O assédio ao idoso é uma das práticas que mais contribuem para a
manutenção do endividamento dos aposentados. Porto revela que não é raro
funcionários conhecidos como “pastinhas” abordarem os idosos e pedirem
insistentemente para que eles façam empréstimos. “O assédio é tão forte
que muitas vezes os idosos acabam cedendo, mesmo sem ter a necessidade
de um empréstimo”.
Em casos mais graves, os próprios familiares exercem coerção
psicológica ou até mesmo física para que os aposentados cedam cartões de
crédito ou assumam um empréstimo. De acordo com a Secretaria de
Direitos Humanos (SDH) da Presidência da República, em 2013 o serviço de
denúncias Disque 100 recebeu 38.976 delações, 65,7% a mais do que em
2012. Somente as queixas contra abusos financeiros somaram 16.796, ou
43% dos casos. O fato também é decorrente da dependência que muitos
idosos têm de que filhos ou netos administrem suas finanças, tornando-os
ainda mais vulneráveis.
“Isso é muito comum no Brasil”, sugere a economista-chefe do SPC
Brasil, Marcela Kawauti. “Muita gente acaba se endividando por causa dos
outros, às vezes até por vontade de agradar. Mas isso é perigoso,
porque não há como controlar o que outra pessoa vai gastar”, explica.

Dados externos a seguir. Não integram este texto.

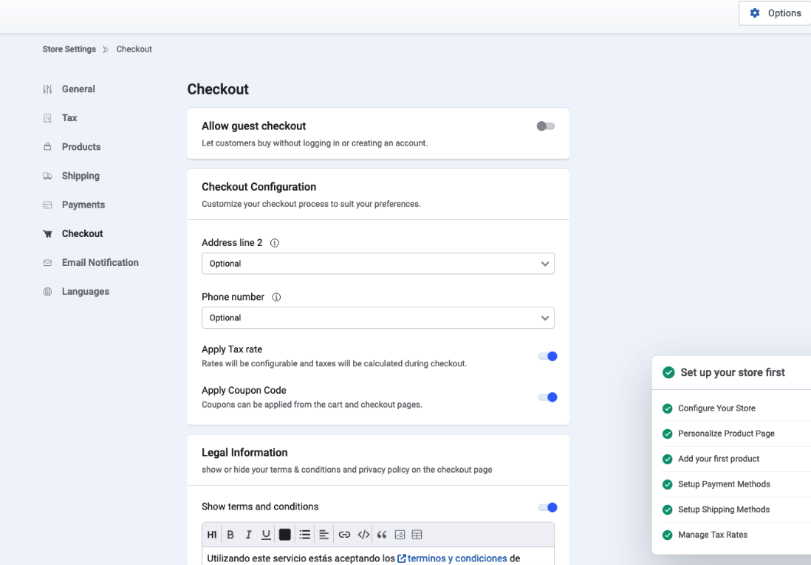Viewport: 811px width, 565px height.
Task: Apply italic formatting in the editor
Action: click(x=248, y=535)
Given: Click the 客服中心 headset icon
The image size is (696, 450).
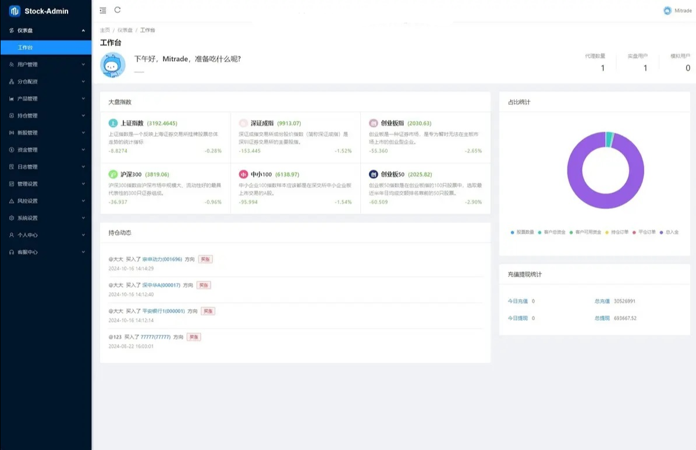Looking at the screenshot, I should (13, 252).
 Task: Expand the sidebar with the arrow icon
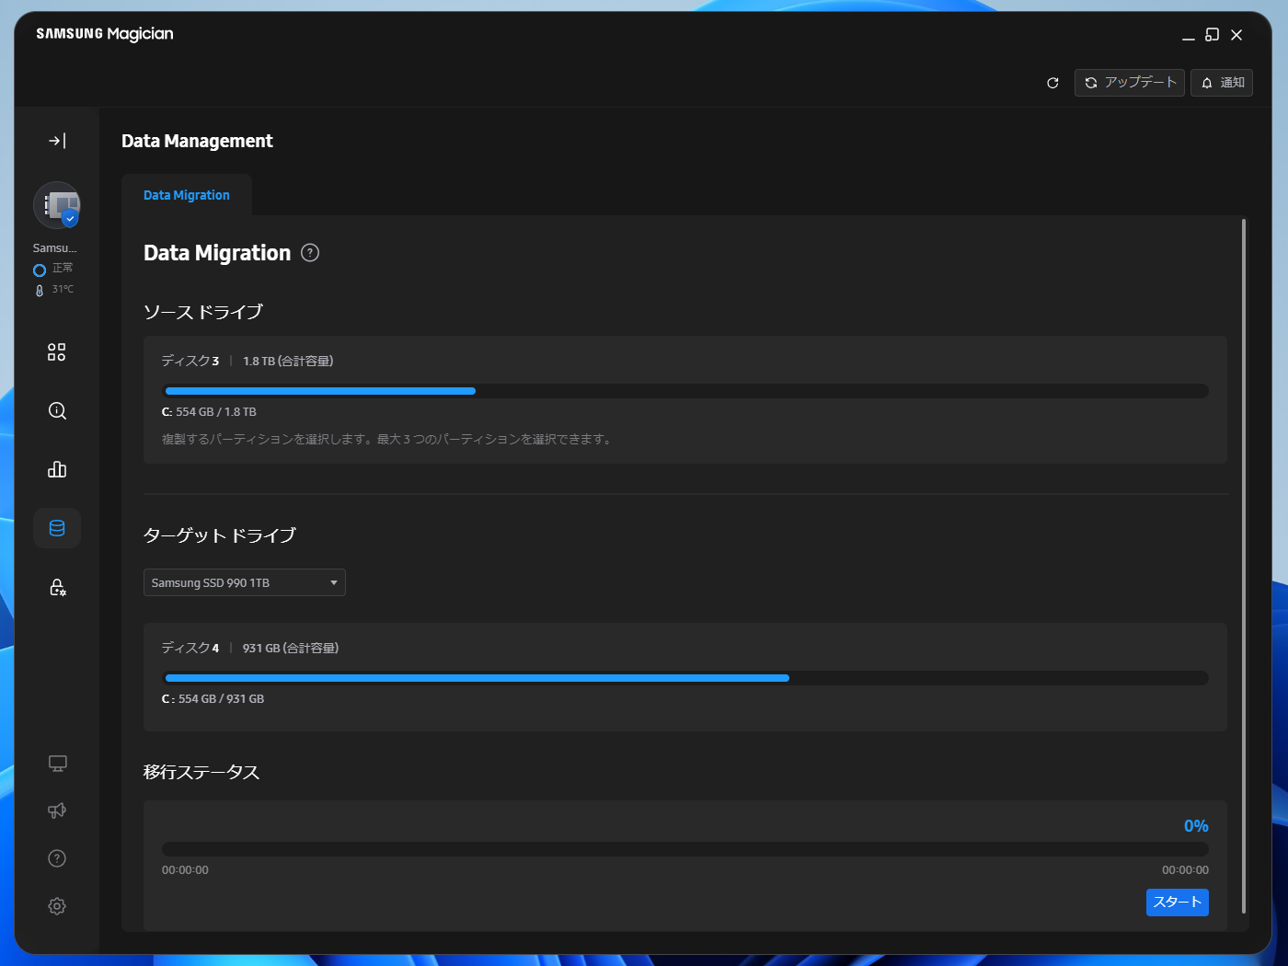tap(57, 141)
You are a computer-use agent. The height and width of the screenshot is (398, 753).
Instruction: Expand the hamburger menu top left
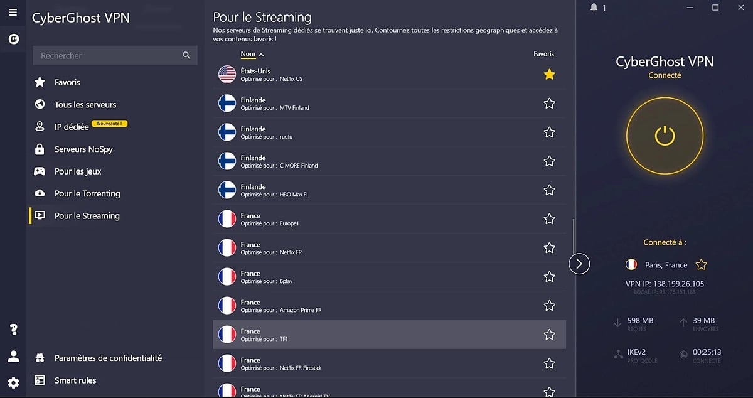12,12
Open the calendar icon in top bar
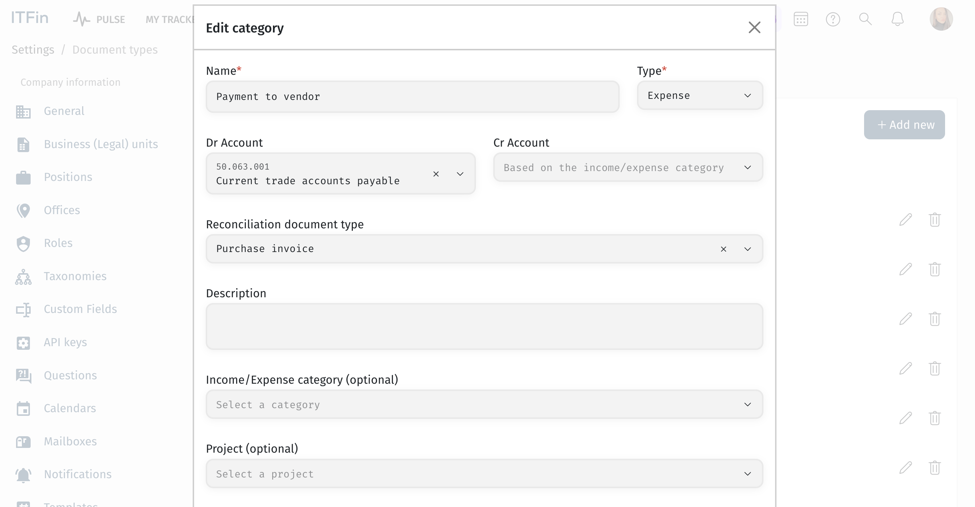This screenshot has width=975, height=507. (x=801, y=19)
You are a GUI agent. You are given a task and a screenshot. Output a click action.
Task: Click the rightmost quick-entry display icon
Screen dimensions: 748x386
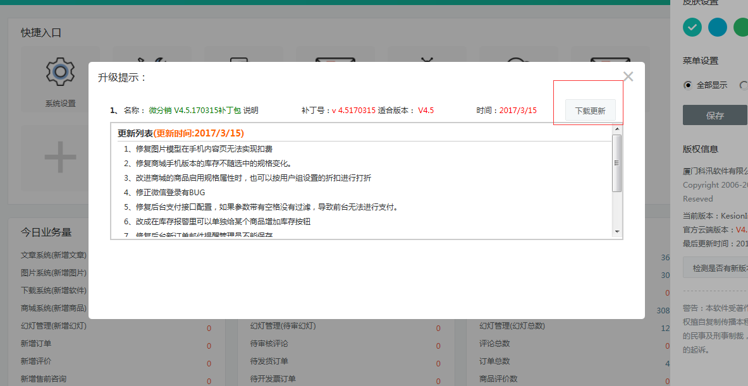[x=610, y=60]
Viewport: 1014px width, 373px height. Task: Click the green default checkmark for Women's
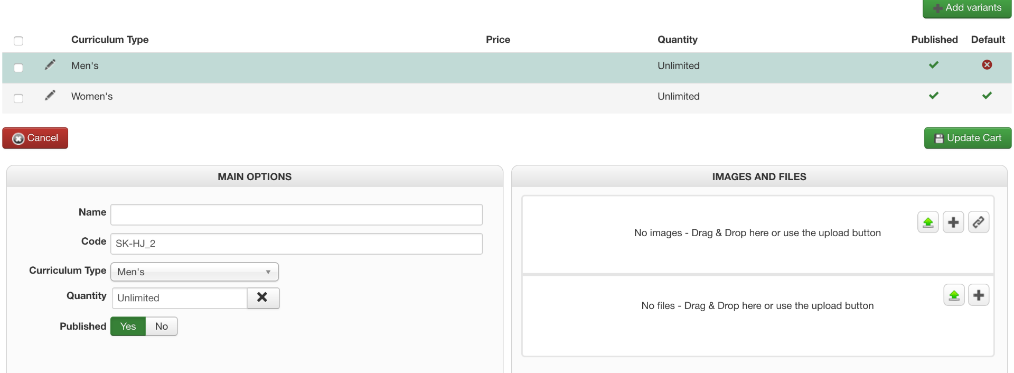coord(987,96)
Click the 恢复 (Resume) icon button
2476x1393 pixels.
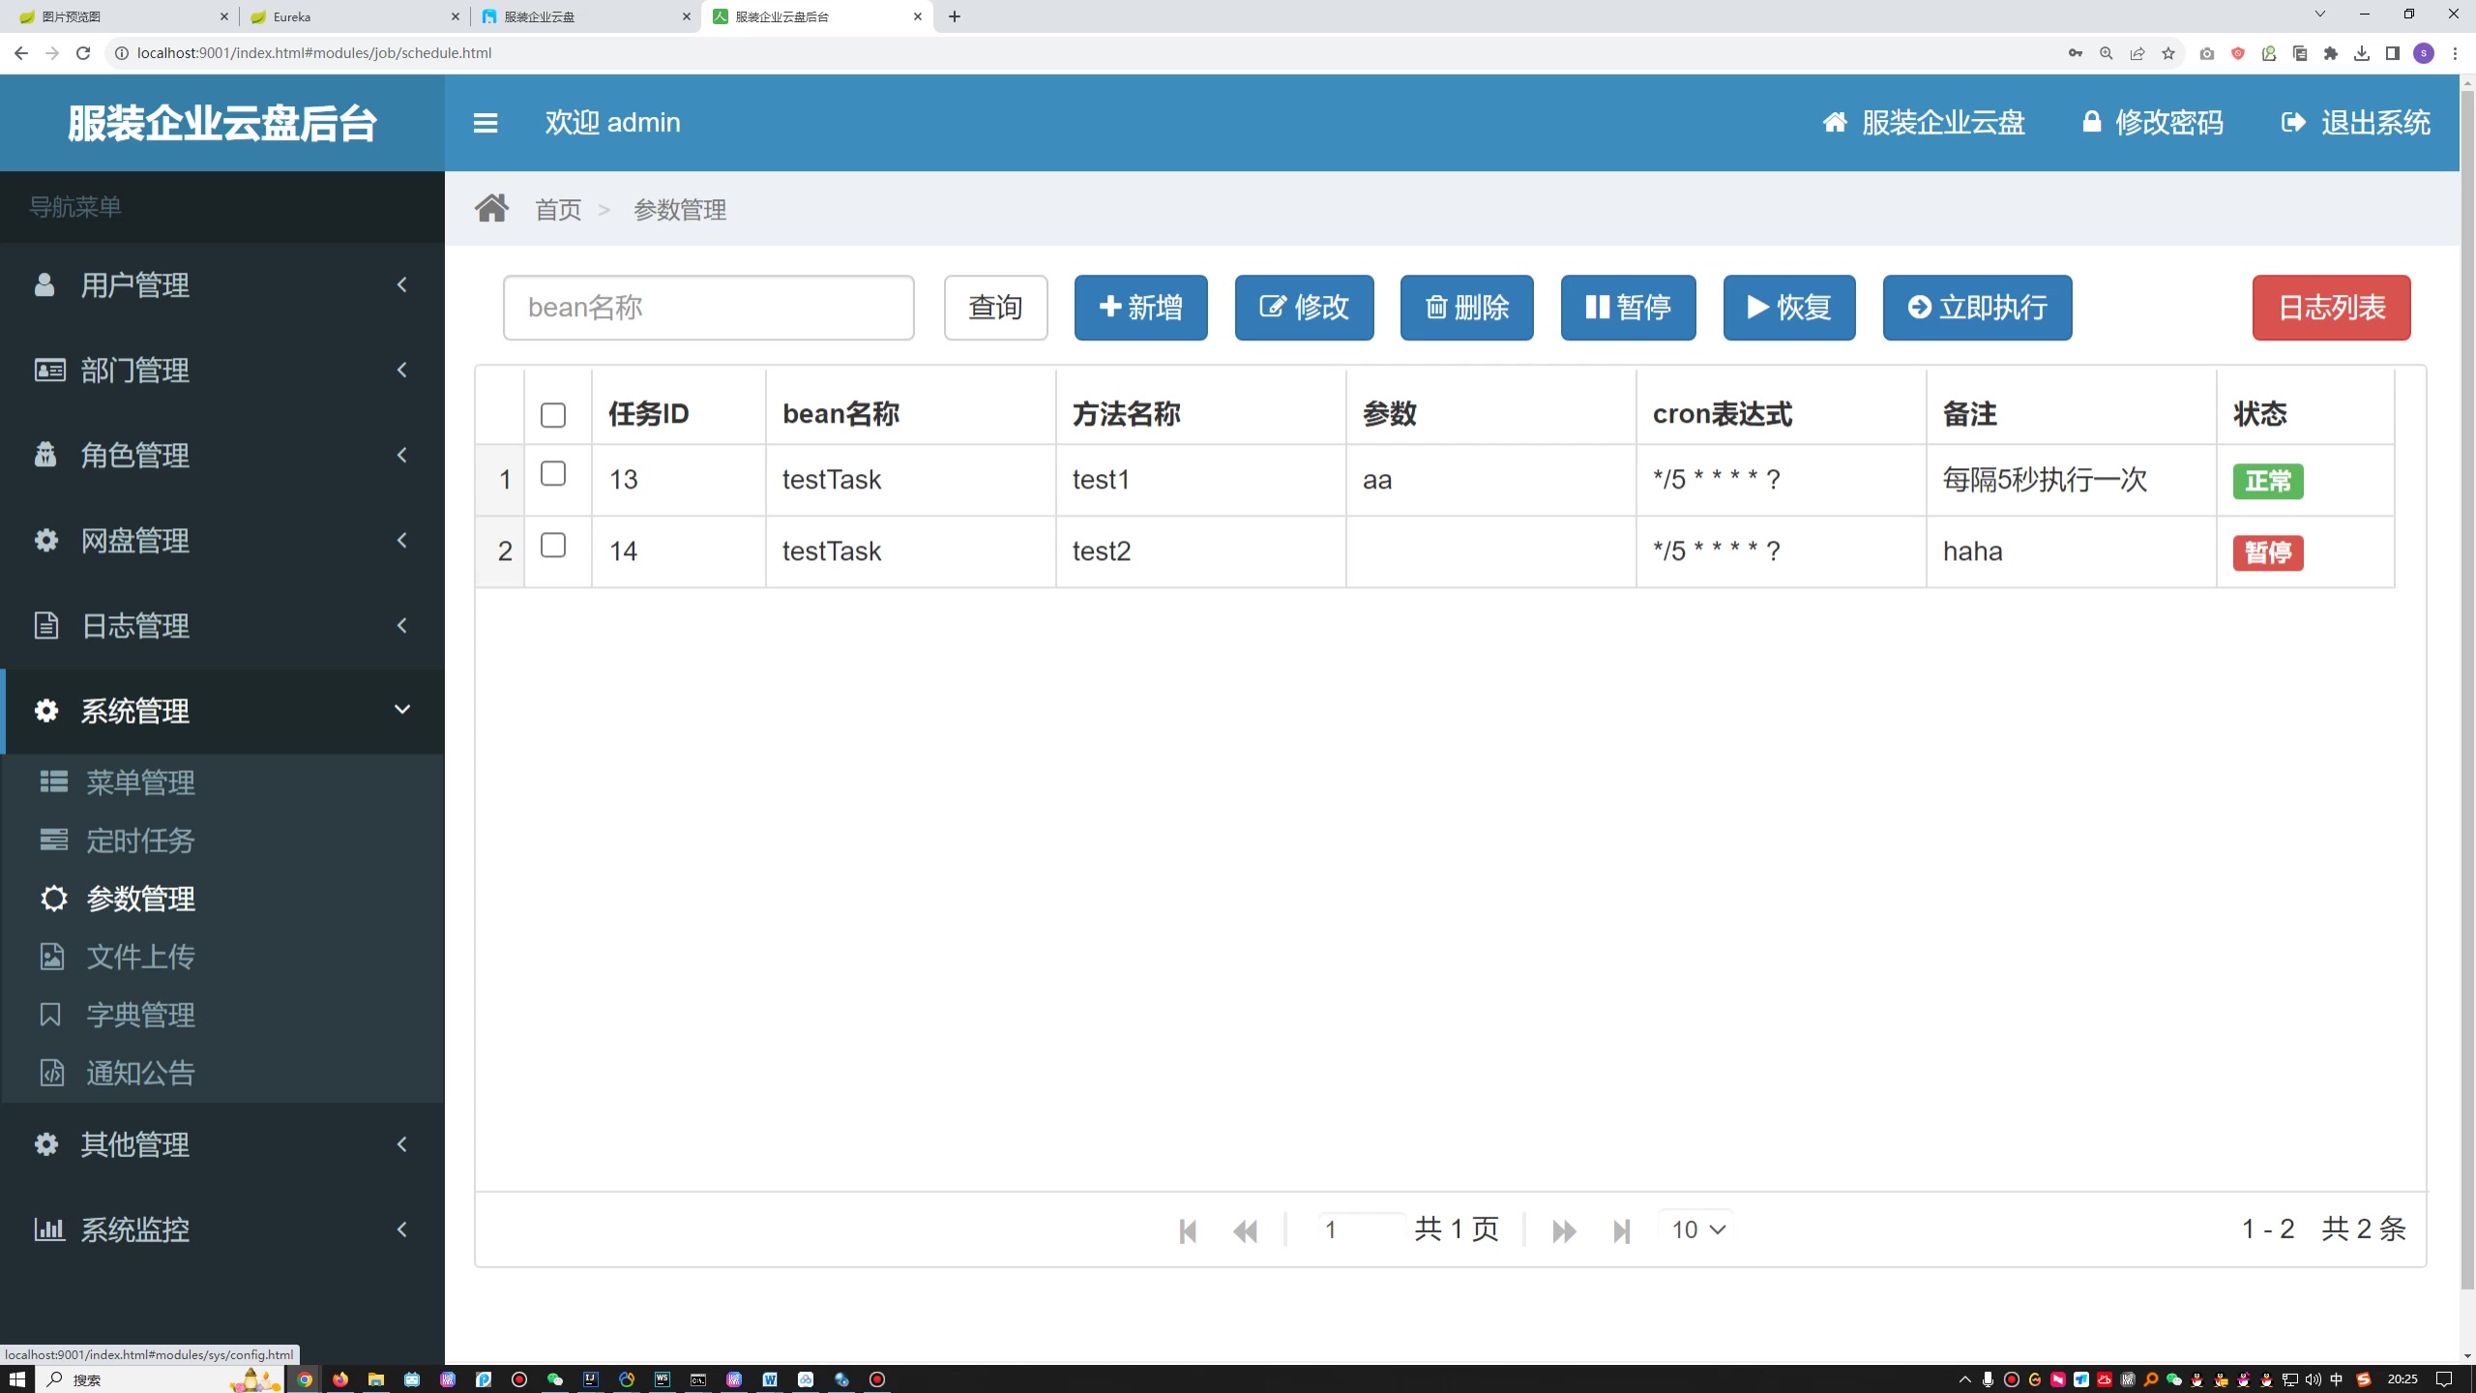1789,306
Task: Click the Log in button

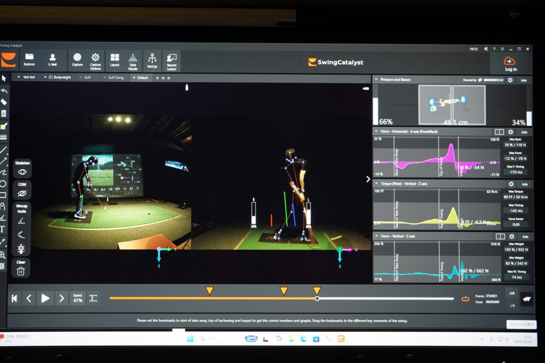Action: [510, 63]
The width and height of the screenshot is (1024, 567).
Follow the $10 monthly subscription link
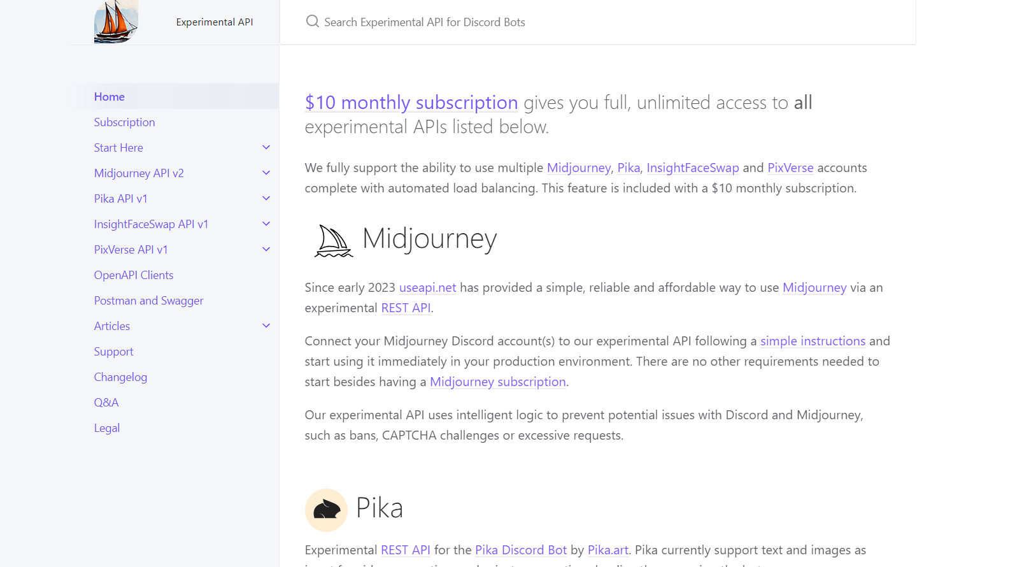[411, 103]
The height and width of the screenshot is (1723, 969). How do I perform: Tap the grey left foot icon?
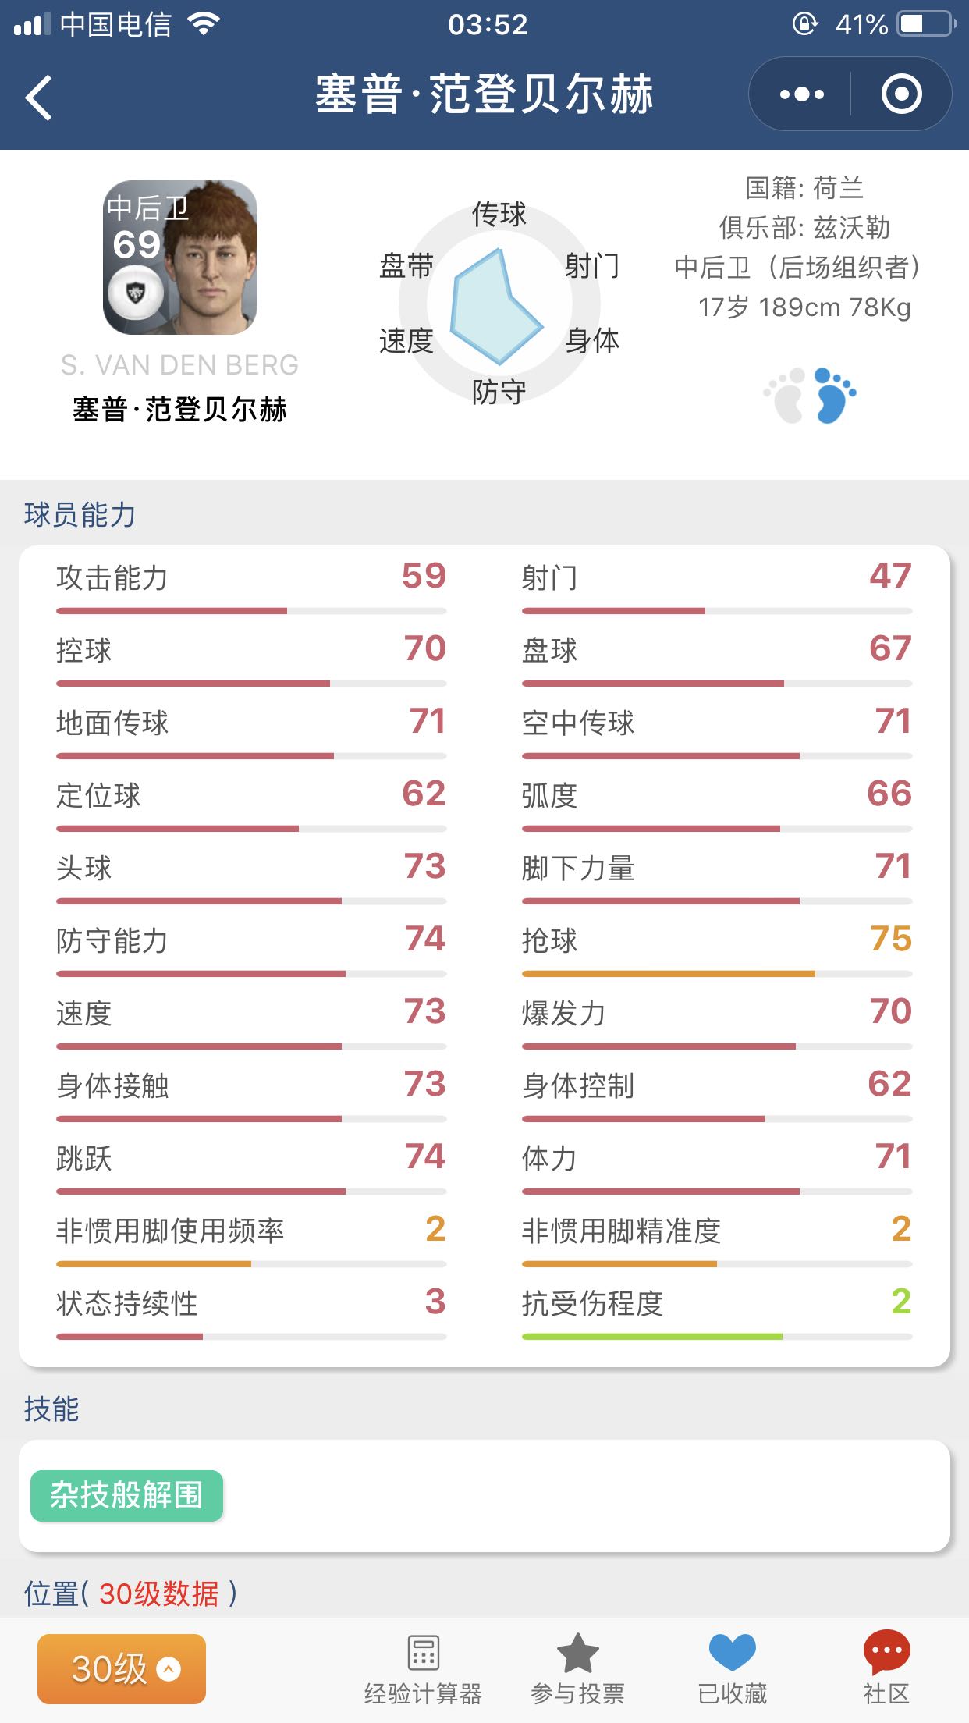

Para ela, a família deve contribuir justamente para atenuar uma situação
de endividamento ou prevenir. “Esse apoio é importante. Às vezes uma
pessoa economicamente ativa ganha mais”, ressalta.
Para Porto, os bancos deveriam fazer um estudo mais detalhado da
capacidade financeira do tomador ao invés de conceder o crédito sem
exigências, bem como esclarecer satisfatoriamente o conteúdo do
contrato. “O poder público também poderia passar a oferecer cursos e
programas de educação financeira voltados exclusivamente para os idosos.
O consumo nos últimos anos foi fortemente estimulado, mas não houve a
contrapartida da educação para o consumo”, frisa.
"Apresentar soluções que promovam a efetiva tutela, coibindo os
abusos praticados em prejuízo desse grupo social, deve, ainda, ser
objeto de interesse dos diversos ramos do saber humano, pois, além do
merecido respeito em razão de sua existência, o idoso representa uma
população em franca expansão no Brasil", conclui.